Lexi Jude is an an artist using photography (digital, film, alternative processes), collage, video art, and writing as tools to examine the feminine psyche, uncovering and claiming the in-between of the conscious and unconscious created in mind in response to trauma and crisis. How with that conscious awareness of sexual and bodily desires, she tries to capture moments of ownership and deliver pure transparency.
Lexi Jude fights for authenticity, vulnerability, and individuality through her creative expression. She is not afraid to explore and depict taboo, and otherwise unspoken realities in her work such as sexuality, gender, nudity, eating disorders, body dysmorphia, and depression through conscious and subconscious reflection. She allows her interest outside of the digital art world, psychology and pathology – mental illness, dreams, disease, psychoanalysis, corpses, sexuality, and gender theory - and how that interest and research subconsciously influences her work due to her past experiences and trauma. She creates narratives of surrealist ideas and radical dystopia through digital, film, or alternative processes in photography, video art, and collage using the aforementioned to achieve raw depictions of personal encounters with mental health.

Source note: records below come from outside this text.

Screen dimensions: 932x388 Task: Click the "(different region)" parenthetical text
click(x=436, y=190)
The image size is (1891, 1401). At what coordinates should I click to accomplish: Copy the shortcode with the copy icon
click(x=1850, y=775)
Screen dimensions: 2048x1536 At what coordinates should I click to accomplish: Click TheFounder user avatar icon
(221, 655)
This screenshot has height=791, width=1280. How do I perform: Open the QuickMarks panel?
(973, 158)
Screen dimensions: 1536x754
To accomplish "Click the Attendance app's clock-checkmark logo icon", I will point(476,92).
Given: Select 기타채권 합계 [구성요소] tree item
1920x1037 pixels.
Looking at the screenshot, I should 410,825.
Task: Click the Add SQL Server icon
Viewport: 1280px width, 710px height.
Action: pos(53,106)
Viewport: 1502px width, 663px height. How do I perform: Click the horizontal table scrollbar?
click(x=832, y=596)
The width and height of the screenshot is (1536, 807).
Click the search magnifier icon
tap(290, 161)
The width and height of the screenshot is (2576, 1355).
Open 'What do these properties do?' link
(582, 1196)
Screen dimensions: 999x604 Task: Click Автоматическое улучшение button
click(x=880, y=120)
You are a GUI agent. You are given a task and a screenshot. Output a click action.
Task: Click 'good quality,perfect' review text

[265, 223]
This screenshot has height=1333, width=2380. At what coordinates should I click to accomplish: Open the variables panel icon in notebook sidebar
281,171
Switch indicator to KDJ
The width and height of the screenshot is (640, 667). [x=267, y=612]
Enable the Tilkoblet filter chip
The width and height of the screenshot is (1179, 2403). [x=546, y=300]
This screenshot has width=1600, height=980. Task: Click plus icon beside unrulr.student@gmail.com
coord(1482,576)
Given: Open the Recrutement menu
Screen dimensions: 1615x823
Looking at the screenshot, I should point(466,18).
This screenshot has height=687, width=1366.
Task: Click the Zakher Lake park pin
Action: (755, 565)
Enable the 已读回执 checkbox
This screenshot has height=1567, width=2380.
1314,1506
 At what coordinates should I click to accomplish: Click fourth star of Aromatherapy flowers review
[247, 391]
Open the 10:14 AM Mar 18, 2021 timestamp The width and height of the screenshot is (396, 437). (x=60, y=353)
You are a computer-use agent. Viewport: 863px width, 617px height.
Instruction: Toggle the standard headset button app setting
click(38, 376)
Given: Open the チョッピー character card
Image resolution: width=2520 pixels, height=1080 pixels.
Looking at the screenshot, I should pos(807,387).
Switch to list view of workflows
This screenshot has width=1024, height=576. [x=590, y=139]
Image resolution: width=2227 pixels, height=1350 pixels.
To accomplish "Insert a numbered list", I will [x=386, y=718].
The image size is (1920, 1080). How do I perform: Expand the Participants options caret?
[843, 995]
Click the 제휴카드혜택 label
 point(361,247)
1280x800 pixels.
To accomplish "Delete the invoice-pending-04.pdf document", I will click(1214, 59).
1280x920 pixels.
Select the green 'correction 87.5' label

Jude’s influences include that of the Dada and Surrealist movements of both cinema and the photographic arts, chiefly Claude Cahun, Francesca Woodman, Man Ray, and the experimental short film Meshes of the Afternoon. Additional inspirations consist of Ralph Eugene Meatyard, Dora Maar, Joel Peter Witkin, Hannah Hoch, Steven Arnold, Vivian Maier, and Dune Michal’s. They had a voice and version to project issues, themes, and narratives caught in the in-between of conscious and subconscious and have their work have the ability to leave traces of sheer insanity, bleed chaos and emotion, and senses of truth. They influenced her practice not only conceptually and stylistically but also technically. They exposed her to alternative, bold, and uncharted formats, techniques, and themes that gave her an itch for hand-based and more professional practices like bookmaking, collage, developing silver gelatin prints. She is drawn to psychological fiction and poetry that explores mental health topics; Her favorite writers are Anne Sexton and Sylvia Plath poetry collections, Shirley Jackson’s Haunting of Hill House, and Charlotte Perkins Gilman’s The Yellow Wallpaper.
Through her honest self-reflection of her journey with mental health, Jude aims to evoke strong emotions and develop deep connections with her audience.